Platt has been a visionary pastor with a record of accomplishment and is held in high regard among younger Southern Baptists. The IMB is a venerable institution in need of fresh organizational thinking and acting. I like David Platt. If he fails or if his leadership is stifled by the unwieldy trustee board of older Southern Baptists, nearly one hundred of them, there could be consequences for years. Thus far, the IMB has managed well in a time of retrenching. Lottie Moon is at a record level. Platt has my prayers for the challenges ahead.
2. The Housing Allowance is upheld by a federal appeals court.
A federal district judge struck down the cash Housing Allowance (but not the HA that pertains to parsonages) in 2013. The federal appeals court overturned the decision on a technical matter. I rank this second in importance because SBC clergy pay attention to their paychecks and the Housing Allowance income exclusion permits us to avoid paying thousands in income taxes. Don’t get too excited because this will be challenged again…and again…and again.
3. Ronnie Floyd elected SBC president.
Ah, another megachurch pastor, the latest in a long string of such, elected president of the Southern Baptist Convention. There is nothing new about this except that in Floyd’s case he was easily defeated back in 2006 primarily on the basis of his extremely low (less than 1%) Cooperative Program giving. In the intervening years he led his church to raise the percentage considerably, though his church is still below the SBC average.
Thus far, Floyd is exhibiting the typical megachurch pastor style as SBC president in that he is serving as an inspirational leader. While this is what megapastors do best in their megachurches, such have never shown any effectiveness in the Convention at large. We appreciate calls for prayer and revival from our leaders and these are to be expected but the tens of thousands of SBC churches and millions of members have never responded in any measurable way to this.
4. The Lottie Moon Christmas Offering for International Missions reached a record level.
The offering for 2013 (reported in June, 2014) was over $154 million, almost $4 million above the previous record total. Giving to the LMCO is the brightest financial news for Southern Baptists in a time when most of the financial indexes for us are flat or declining. Even then, the increase is just over 3%, welcome but not really enough to do much more in overseas missions other than tread water.

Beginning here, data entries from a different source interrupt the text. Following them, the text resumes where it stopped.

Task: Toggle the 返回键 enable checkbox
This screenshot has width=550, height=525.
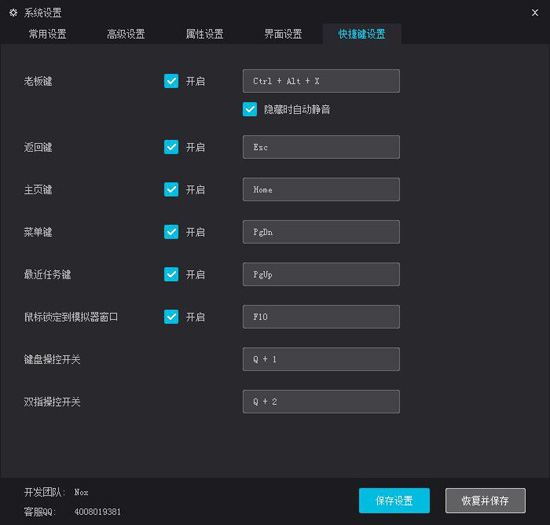Action: (171, 147)
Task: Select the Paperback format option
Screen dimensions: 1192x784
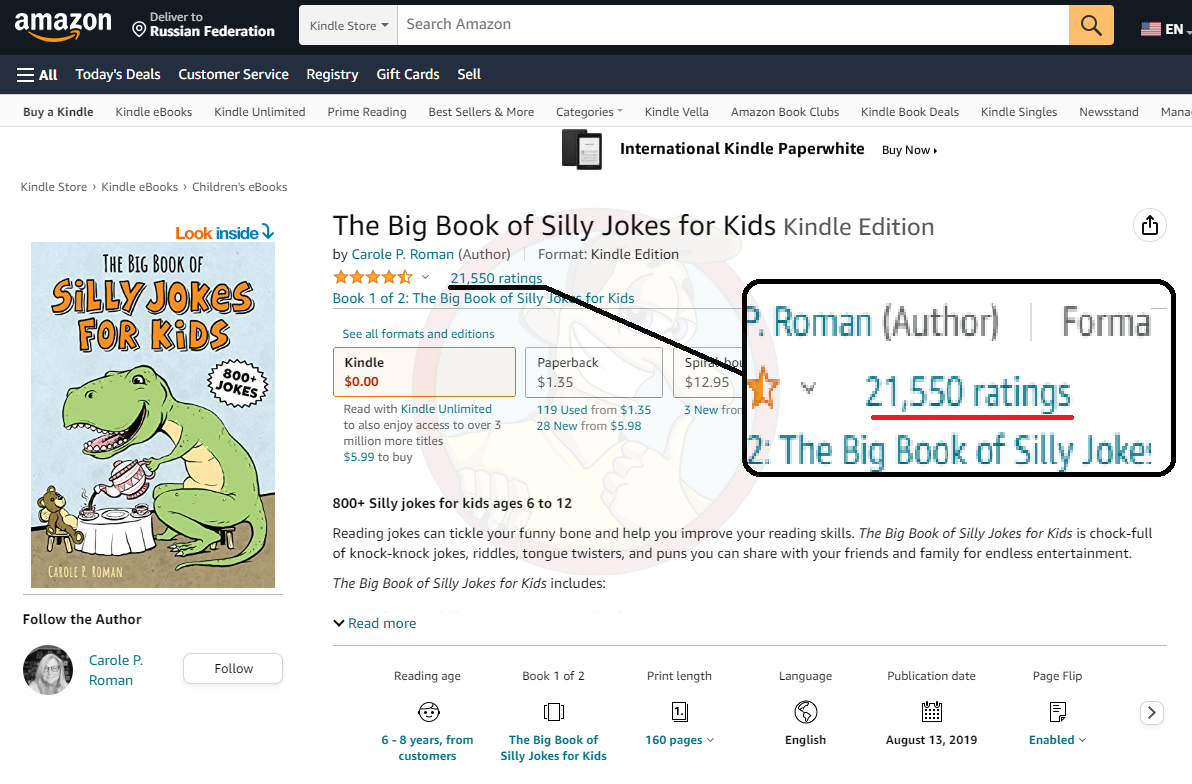Action: click(x=593, y=372)
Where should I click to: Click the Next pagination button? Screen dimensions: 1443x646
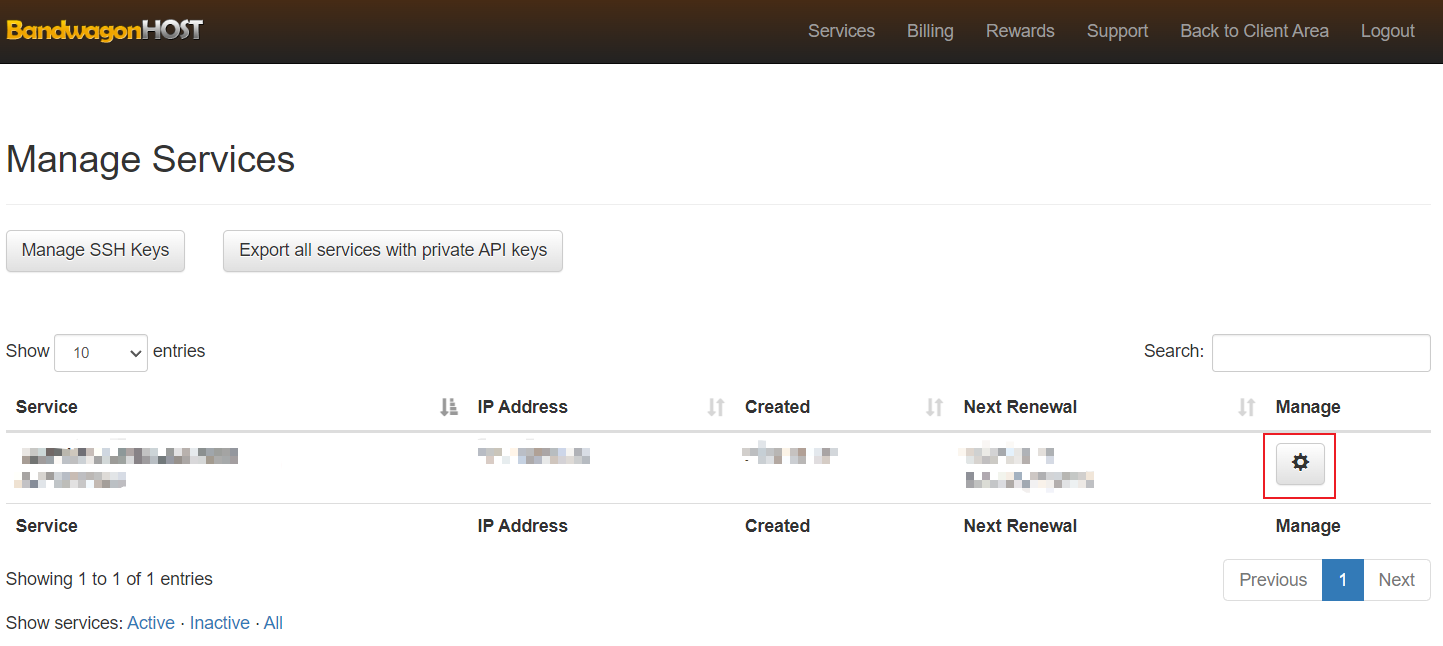click(x=1396, y=580)
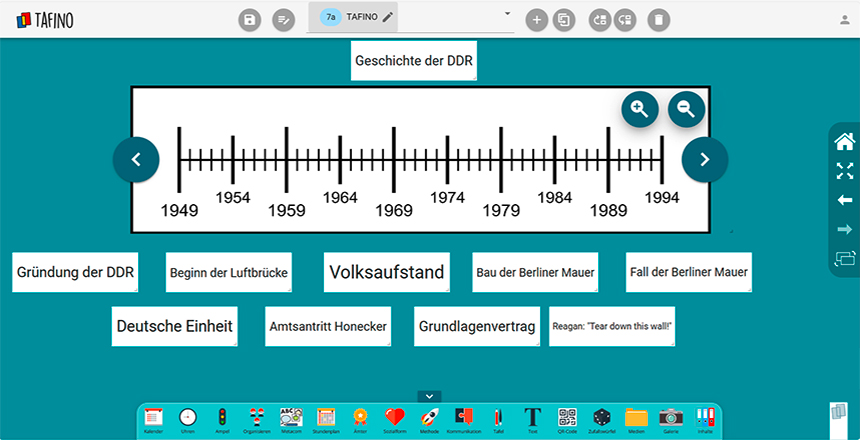Collapse the bottom toolbar with chevron

[430, 396]
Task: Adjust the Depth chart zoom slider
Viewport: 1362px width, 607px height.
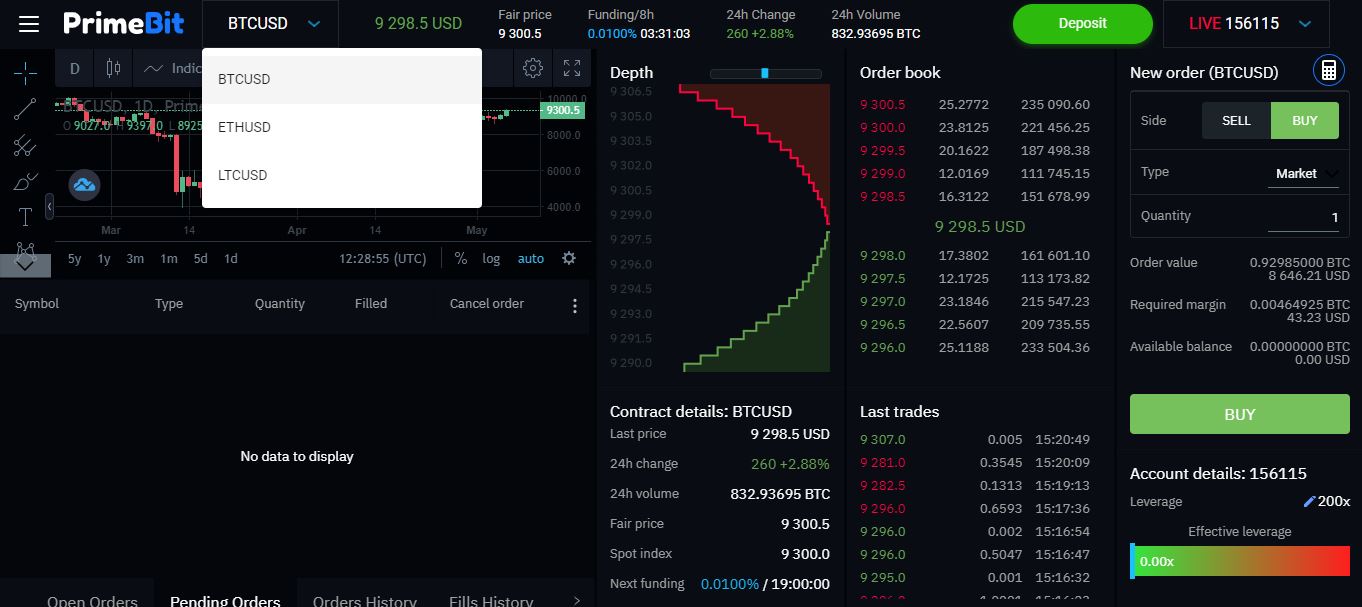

5. The SBC Executive Committee proposes a constitutional change.
Only those who eat and breathe SBC stuff will not glaze over here, but the changes proposed to the SBC Constitution by our Executive Committee were quite significant. The change in messenger qualifications is just an update and no big deal. The linking of the Baptist Faith and Message to what is considered to be a church in “friendly cooperation” with the Convention is a potential trap. My read on it may be seen here. If the change is confirmed this June it will best be left to die of disuse.
6. Golden Gate Seminary closes big real estate deal.
Money talks in SBC life and GGBTS has something to talk about. They closed the sale of their prime property in Mill Valley, CA for a tidy $85 million, plus some incentives. The sale provided an instant endowment increase of $50 (more than doubling the present $21 million endowment total), a smooth relocation, and assures the seminary’s continuance in a time when the old seminary model is failing and other institutions are dealing with significant challenges. We will see if having a substantial endowment on which to draw operating funds makes GGBTS less nimble and more stultified. Let’s hope not.